St. John's traces its origins to 1696, the Naval Academy to 1845. St. John's once owned the land on which the academy sits.

Midshipmen must be out of bed by 6:30 each morning. Students march to their meal. Lights out is 11 p.m. for freshmen, or plebes. Demerits are handed out for rooms or uniforms not properly "squared away."

Johnnies study with professors who are called "tutors," because everyone in the classroom is considered an equal. There are few tests, no final exams and students are encouraged to ignore their grades. The campus hosts Viennese waltzes. The annual beer bash after senior essays are finished usually leads to some measure of nudity, students say.

St. John's students read original texts, in chronological order, from the dawn of Western intellectual thought, including Plato. Most students come away with an image of Annapolis as the philosopher's utopian Republic, of themselves as the reflective philosopher kings, and of the Mids as the soldierly guardians.

At first, Mary Corrigan, 24, a 2004 St. John's graduate, thought the cadets were "kind of cocky and arrogant," she said.

A friend set her up with Devin Corrigan, 23, a midshipman a year ahead of her in school. Their first date was the Black Ball, a Halloween costume party, at St. John's. It did not go well.

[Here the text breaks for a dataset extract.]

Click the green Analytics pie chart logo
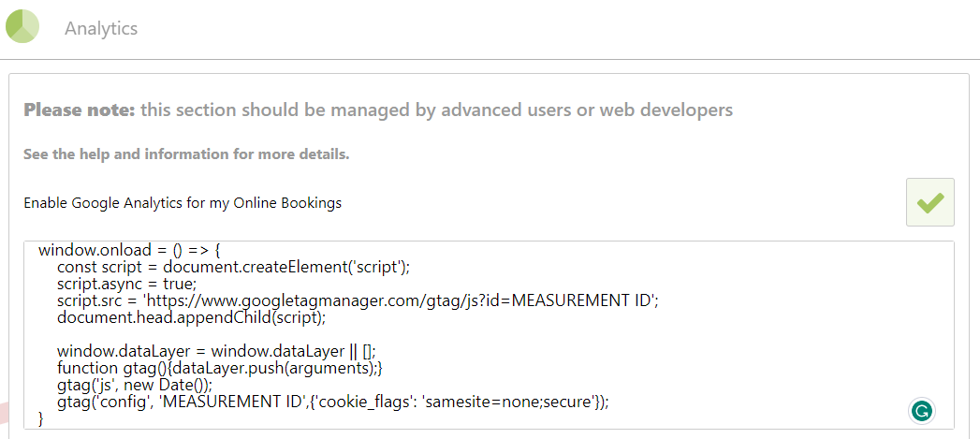Image resolution: width=980 pixels, height=439 pixels. 22,26
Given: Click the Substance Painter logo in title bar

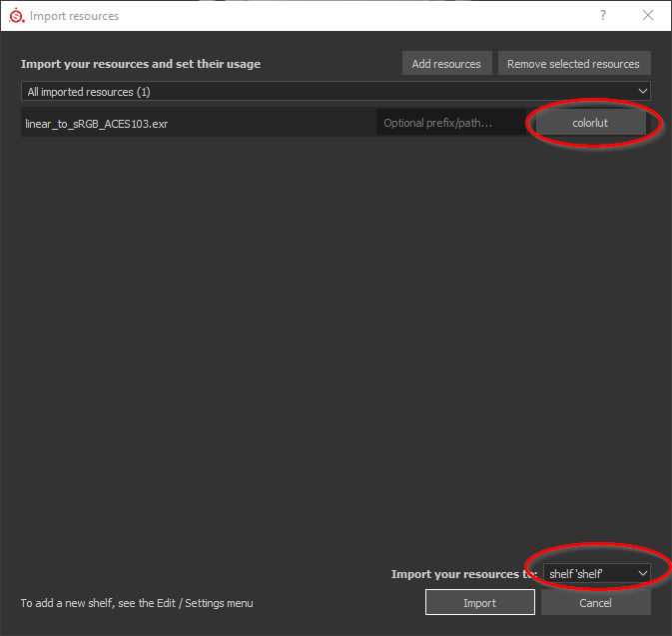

"I'd ask him about his car, and he'd give me a one-word response," Mary Corrigan said. "I'd ask him about the academy, and he'd give me a one-word response. Once everyone figured out he was a Middy, people started looking at him, and he started looking back."

Devin had his own questions about Mary: Was she going to have a wardrobe built around tie-dyed shirts? Did she bathe regularly and shave her legs more than once a year?